What time frames work best with TSV?

The time frames that work best with the TSV depend on your trading style and the market you’re trading. If you are a day trader, you may want to use the hourly, 30-minute, or 15-minute time frame. If you are a swing trader, the 4-hourly or daily time frame may be more suitable for you.

A position trader may even require a higher time frame. However, to know the best timeframe for whatever style of trading you use, you have to backtest the various time frames for that style of trading to know the one that works best for the indicator.

How can TSV analysis be automated?

To automate TSV analysis, you have to learn how to code or get someone to code your TSV strategy into a trading algorithm. But first, you have to formulate a reasonable trading strategy with the TSV.

When you have a strategy with clear entry and exit criteria and a risk management plan, it can then be coded into an algorithm for automated TSV analysis.

What advanced strategies incorporate TSV?

The advanced strategies that incorporate the TSV include algorithmic trading and portfolio management. Algorithmic trading can be achieved with the TSV by formulating systematic strategies with the indicator and converting the strategies to trading algorithms.

Another advanced strategy with the indicator is portfolio management where the TSV can be used to select stocks that are poised to rise due to increasing buying pressure and roll out of stocks that are getting increasing selling pressure.

How do market makers influence TSV readings?

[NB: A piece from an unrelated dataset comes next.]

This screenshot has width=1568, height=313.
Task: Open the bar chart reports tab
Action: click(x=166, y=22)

Market makers can influence TSV readings by manipulating the direction of the market or making the market very choppy. In the case of the former, the indicator may suggest that the market is rising but it turns out to be a bull trap. For the latter, the TSV may generate plenty of false signals.

Can TSV be modified for better results?

Yes, the TSV can be modified for better results. To achieve that, you have to backtest your strategy with different indicator settings, markets, and timeframes. This way, you can know the most favorable markets to trade, the best settings to use, and the right timeframes to trade on. Also, you can get better results by creating better strategies in combination with other indicators and analysis tools.

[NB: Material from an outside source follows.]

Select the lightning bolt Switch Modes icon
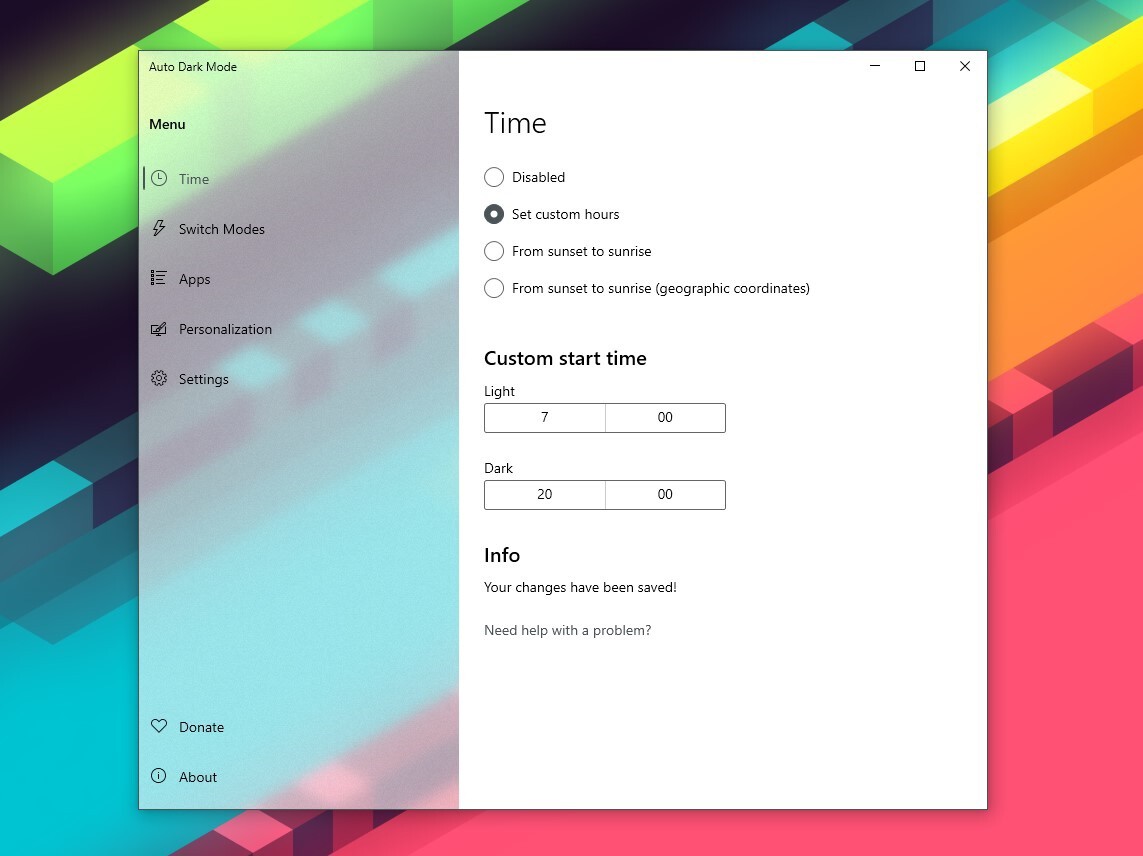click(159, 228)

How to use TSV for risk management?

To use TSV for risk management, you must have a robust trading strategy with clear risk management plans. You cannot directly use the TSV to manage risk, as it neither tells you where to place your stop-loss order nor the position size to carry.

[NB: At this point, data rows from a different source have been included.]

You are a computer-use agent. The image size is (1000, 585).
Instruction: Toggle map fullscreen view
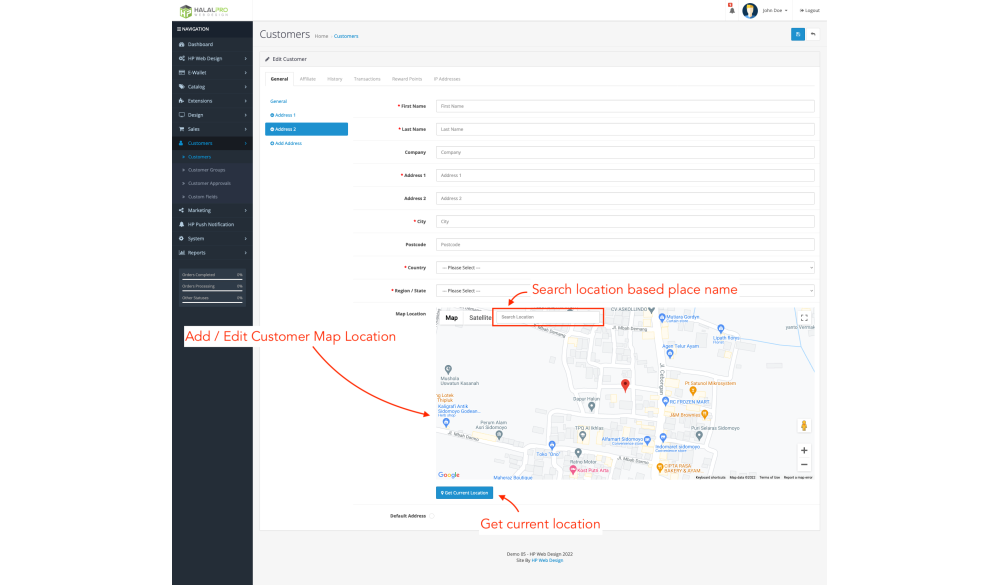tap(804, 318)
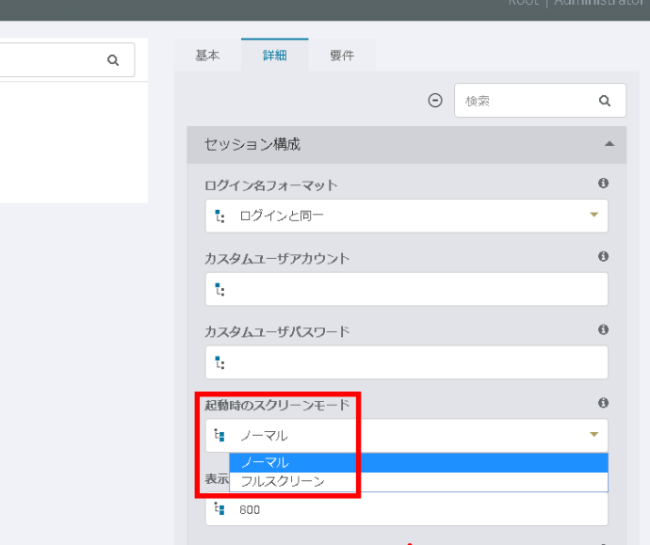Click the magnifier icon in the left search box
Image resolution: width=650 pixels, height=545 pixels.
(x=113, y=60)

But with a robust trading strategy that has been backtested, you can know the right risk management parameters that work best for the strategy.

What educational resources are best for learning TSV?

The best educational resources for learning the TSV include this page you’re reading now and trading blogs like therobusttrader.com and quantitativestrategies.com. Another good resource is the source code and explanation of the indicator’s developers on TradingView. We also recommend chapter 6 of this book by Mark Larson: “12 Simple Technical Indicators: That Really Work.”

How does news impact TSV readings?

News can impact TSV readings by influencing price movements. Following any major news release, the market participants react as a herd, either in favor or against the news, depending on how they interpret the news.

This creates a volatile market condition, which impacts the TSV reading. Thus, it may be better not to use the indicator during news releases.

Can TSV be used with algorithmic trading systems?

Yes, the TSV can be used with algorithmic trading systems. All that is required is to formulate a good trading strategy with the indicator and code it into a trading algorithm or get someone to code it for you. Algo trading systems are easy to backtest and evaluate, and they enable you to have automated trading.

What historical data is useful for analyzing TSV?

The historical data that are useful for analyzing the TSV are the price and volume data, as the indicator uses both in its calculation. The historical price data shows whether there is a positive or negative price change, while the volume data shows the strength behind the price change. The indicator combines both information to determine whether there is buying or selling pressure in the market.